そういった状況で、かなり「並列型」ヒロイン構造を実現して……しかし、幕を閉じようとしている連載がありますね。言わずと知れた(?)「初恋限定。」(作・河下水希)ですね。総計15人前後?の中学~高校に渡る男女の恋愛模様を代わる代わる描き、かつ、一つの大きな物語として組み上げようとした意欲作です。……最新号を読む限りどうみても終わりそうなんですけどね(汗)

「初恋限定。」は「スクールランブル」(作・小林尽)的な群像劇を目指したのでは?という指摘があって僕もそれには同感なんですね。逆に「Boys Be…」(作・イタバシマサヒロ、画・玉越博幸)のような一話完結の恋愛物を目指していたのでは?という指摘もあるんですが、僕はそれは違うかな?と思っています。まあ、実際、初動の段階ですぐに“輪”を繋げましたしねw
描かれた複数のカップル(予定者)の中で、2ラインくらいを気に入れば、読み続ける事になるかなあ?と僕は思っていたんですが……そして実際に、僕は兄萌えの小宵ちゃんと、楠田×江ノ本のデコボコラインを気に入ったわけなんですが……どうも今一つ他のキャラに乗り切れなかったというか、インパクトがというか……この作品、岬姉ちゃんが胆で、この人がシャフトの役割を果たせればけっこう回ったんじゃないかと思うんですが、ちょっと「強く」なかったなかとか…(あ~ボロボロ愚痴がこぼれ落ちてる…)

そこらへん、細々した各論の話もできるんでしょうが、本論に沿って強引に裁断してしまうと「並列型構造」というのは、なかなか受け入れられないというか、そもそも週刊連載には向いていない(かも?)という事が言えるのかもしれません。

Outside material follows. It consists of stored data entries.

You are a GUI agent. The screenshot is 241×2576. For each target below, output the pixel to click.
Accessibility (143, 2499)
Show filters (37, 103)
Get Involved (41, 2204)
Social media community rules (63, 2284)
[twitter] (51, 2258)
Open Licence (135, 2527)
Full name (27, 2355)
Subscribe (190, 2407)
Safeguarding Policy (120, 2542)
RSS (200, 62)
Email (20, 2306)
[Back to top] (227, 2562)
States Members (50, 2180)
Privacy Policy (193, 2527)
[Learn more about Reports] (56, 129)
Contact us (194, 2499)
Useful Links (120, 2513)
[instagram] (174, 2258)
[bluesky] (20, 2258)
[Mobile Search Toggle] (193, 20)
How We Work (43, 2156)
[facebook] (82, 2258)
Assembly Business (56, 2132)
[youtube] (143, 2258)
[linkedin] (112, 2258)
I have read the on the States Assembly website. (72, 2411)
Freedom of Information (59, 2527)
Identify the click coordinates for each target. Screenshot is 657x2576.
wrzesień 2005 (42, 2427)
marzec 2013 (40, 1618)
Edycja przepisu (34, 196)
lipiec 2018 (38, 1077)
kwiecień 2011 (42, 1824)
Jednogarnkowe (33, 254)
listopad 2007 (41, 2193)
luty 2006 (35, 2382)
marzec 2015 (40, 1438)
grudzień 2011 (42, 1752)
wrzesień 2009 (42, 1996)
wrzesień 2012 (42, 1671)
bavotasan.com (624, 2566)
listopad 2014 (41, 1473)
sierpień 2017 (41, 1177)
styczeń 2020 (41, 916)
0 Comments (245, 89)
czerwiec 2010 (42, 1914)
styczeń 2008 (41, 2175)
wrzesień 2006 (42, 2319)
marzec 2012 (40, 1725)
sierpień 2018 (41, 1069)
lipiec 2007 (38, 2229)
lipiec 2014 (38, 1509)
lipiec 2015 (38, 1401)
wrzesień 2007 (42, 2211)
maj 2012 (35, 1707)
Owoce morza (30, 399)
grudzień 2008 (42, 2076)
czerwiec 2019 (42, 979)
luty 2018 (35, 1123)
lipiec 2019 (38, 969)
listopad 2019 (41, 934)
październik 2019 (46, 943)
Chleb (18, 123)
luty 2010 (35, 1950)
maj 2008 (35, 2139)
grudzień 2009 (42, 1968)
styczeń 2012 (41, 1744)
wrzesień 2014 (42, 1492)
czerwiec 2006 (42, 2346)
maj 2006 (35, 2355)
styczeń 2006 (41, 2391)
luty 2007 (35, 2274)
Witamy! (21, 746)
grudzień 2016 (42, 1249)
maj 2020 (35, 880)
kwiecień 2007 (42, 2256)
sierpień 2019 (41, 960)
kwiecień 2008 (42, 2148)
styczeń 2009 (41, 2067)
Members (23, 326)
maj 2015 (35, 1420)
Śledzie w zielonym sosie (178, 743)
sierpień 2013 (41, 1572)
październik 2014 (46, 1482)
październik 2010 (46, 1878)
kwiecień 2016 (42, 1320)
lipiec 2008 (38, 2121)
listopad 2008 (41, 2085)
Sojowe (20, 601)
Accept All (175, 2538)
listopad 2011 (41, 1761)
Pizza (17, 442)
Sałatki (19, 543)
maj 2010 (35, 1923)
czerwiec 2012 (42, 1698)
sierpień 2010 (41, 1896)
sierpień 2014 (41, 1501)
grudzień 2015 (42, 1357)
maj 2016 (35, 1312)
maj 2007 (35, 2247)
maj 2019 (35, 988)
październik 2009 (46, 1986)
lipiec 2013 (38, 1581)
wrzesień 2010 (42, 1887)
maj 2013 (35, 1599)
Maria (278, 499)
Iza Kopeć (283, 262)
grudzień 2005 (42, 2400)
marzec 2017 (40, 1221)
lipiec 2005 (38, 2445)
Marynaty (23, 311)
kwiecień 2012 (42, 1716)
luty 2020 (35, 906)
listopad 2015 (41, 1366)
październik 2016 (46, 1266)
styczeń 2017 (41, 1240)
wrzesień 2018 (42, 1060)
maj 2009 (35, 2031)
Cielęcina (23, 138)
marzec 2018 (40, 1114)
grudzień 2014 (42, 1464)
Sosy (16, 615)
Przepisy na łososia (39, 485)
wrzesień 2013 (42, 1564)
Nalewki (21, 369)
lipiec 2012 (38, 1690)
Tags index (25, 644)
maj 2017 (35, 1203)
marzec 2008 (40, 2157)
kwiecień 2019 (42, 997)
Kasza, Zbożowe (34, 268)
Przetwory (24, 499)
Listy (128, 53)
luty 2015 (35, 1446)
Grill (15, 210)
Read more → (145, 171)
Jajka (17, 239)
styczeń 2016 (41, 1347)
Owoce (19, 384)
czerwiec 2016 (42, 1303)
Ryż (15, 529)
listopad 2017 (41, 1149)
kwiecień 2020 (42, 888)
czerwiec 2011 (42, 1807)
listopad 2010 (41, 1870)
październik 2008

「スクラン」は群像的に描かれつつも、天満、播磨を中心とした強固な「序列型」構造を為していて、そこが「初恋限定」との最大の差違であり、かつ、「初恋限定」は「そうでない構造」を目指したのだろと。しかし、多くのキャラを扱いながら、すんなり読者の頭の中に入れさせる「スクラン」の“強み”は正に、このキャラ構造(「スクラン」の構造に関する指摘は、いずみのさんのサイトの造詣が深いですね)に起因するところが大きいのではないかと思っています。
ここらへん「情報圧縮」の話に繋がるように考えていて、また機会を見て比較検討してみようと思います。